Apache Hadoop is open-source software for reliable, scalable, distributed computing. It was started by Doug Cutting and Mike Cafarella around 2005-2006 (largely developed at Yahoo!), inspired by two Google papers: the Google File System paper (2003) and the MapReduce paper (2004). The project’s name comes from the toy elephant of Cutting’s young son — which is also why Hadoop’s logo is a yellow elephant. It became a top-level Apache project in 2008. The core is written in Java, and Hadoop dominated the Big data world for roughly a decade. It remains the substrate beneath many modern data platforms.

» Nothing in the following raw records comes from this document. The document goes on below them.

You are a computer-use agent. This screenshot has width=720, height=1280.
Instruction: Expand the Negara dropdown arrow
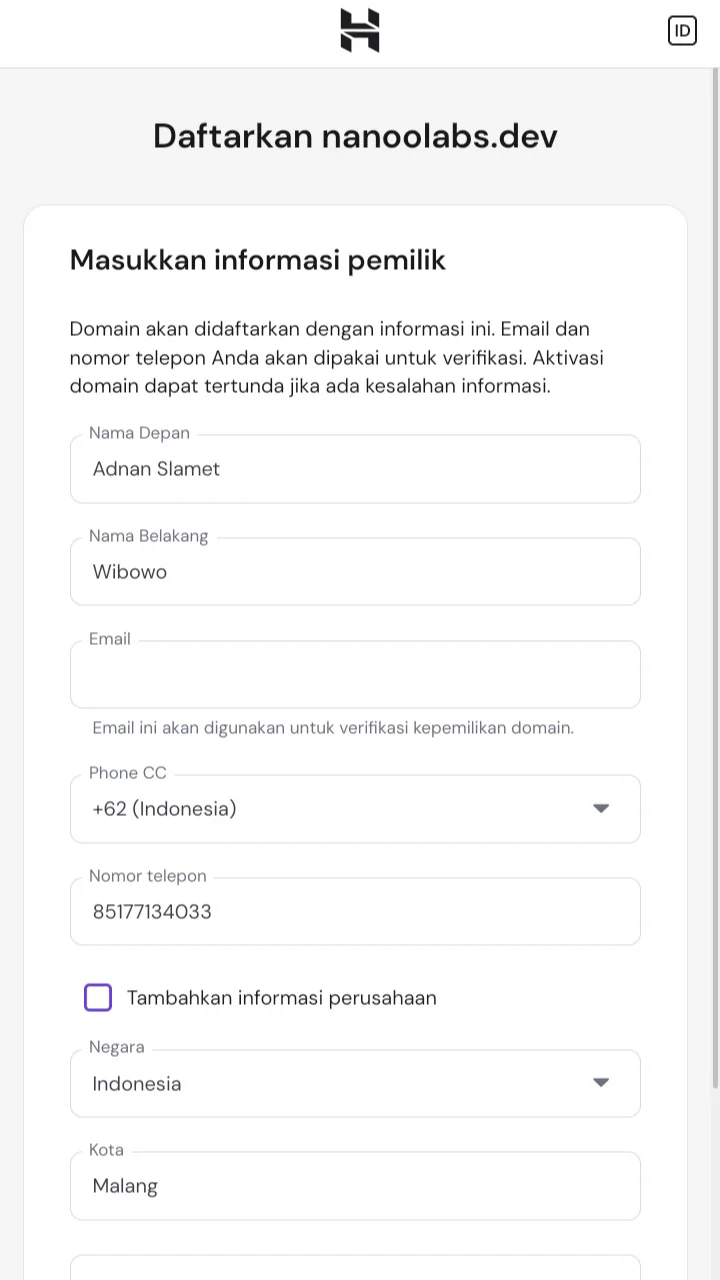(601, 1082)
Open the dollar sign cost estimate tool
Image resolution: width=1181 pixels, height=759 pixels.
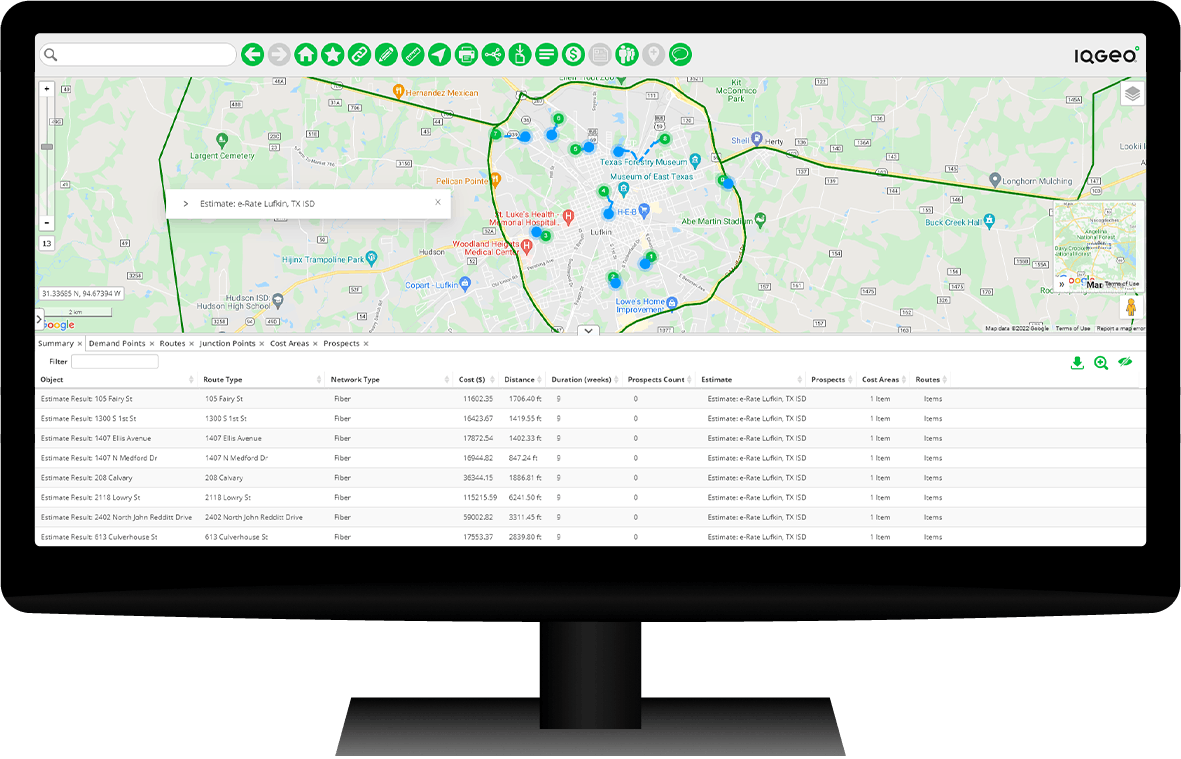pyautogui.click(x=573, y=54)
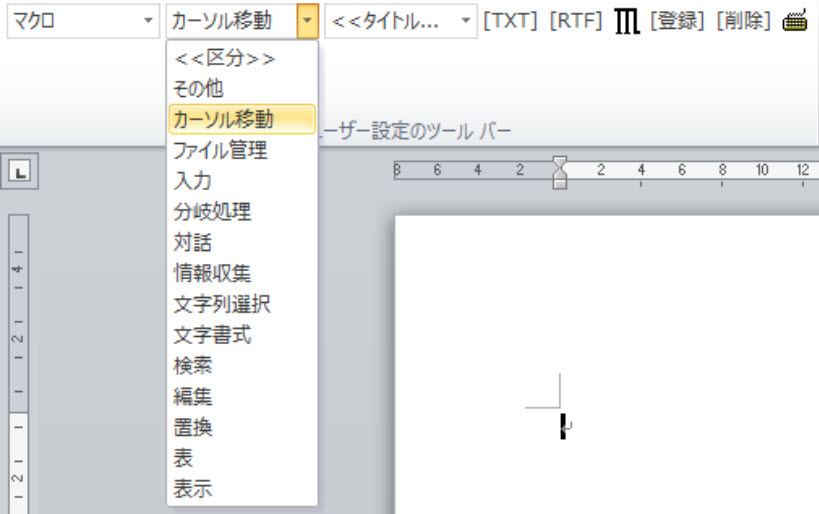Click the [TXT] button

[511, 20]
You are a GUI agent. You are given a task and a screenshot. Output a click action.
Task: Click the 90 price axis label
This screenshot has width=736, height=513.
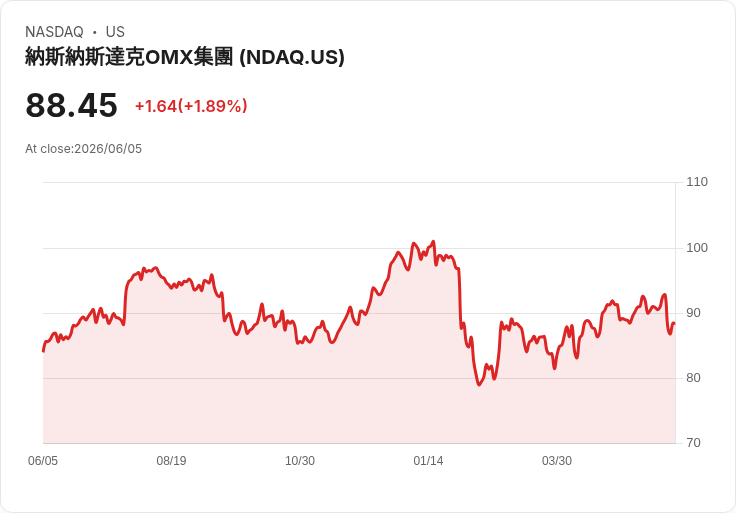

The project has grown into a sprawling ecosystem of tools, but three components sit at its heart:
- HDFS (Hadoop Distributed File System) — the storage layer. Partitions large datasets into blocks and distributes them across the nodes of a cluster, with replication for fault tolerance.
- MapReduce — the original programming model for distributed data processing. Express computations as a map phase that processes pieces independently, followed by a reduce phase that combines partial results.
- YARN (Yet Another Resource Negotiator) — the resource manager. Schedules jobs, allocates CPU and memory across the cluster, and tracks which work is happening where.
We’ll look at each lightly. The deeper details — installation, configuration, the dozens of subprojects (Hive, HBase, Pig, Sqoop) — belong to the labs and to operational documentation rather than to a textbook introduction.
The Introduction to Data Science course flags the Big Data section as out-of-syllabus for examination purposes. The ideas are worth understanding because they shape how modern large-scale systems are built, but the operational depth is left for later courses.
Modern systems often use Hadoop primarily for storage (HDFS) and successor computational frameworks — Apache Spark most notably — for processing. The shape is the same: distributed storage plus distributed compute plus resource management. The next generation of frameworks just makes iterative algorithms (gradient descent, expectation-maximization, the modern ML workhorses) much more efficient than MapReduce did.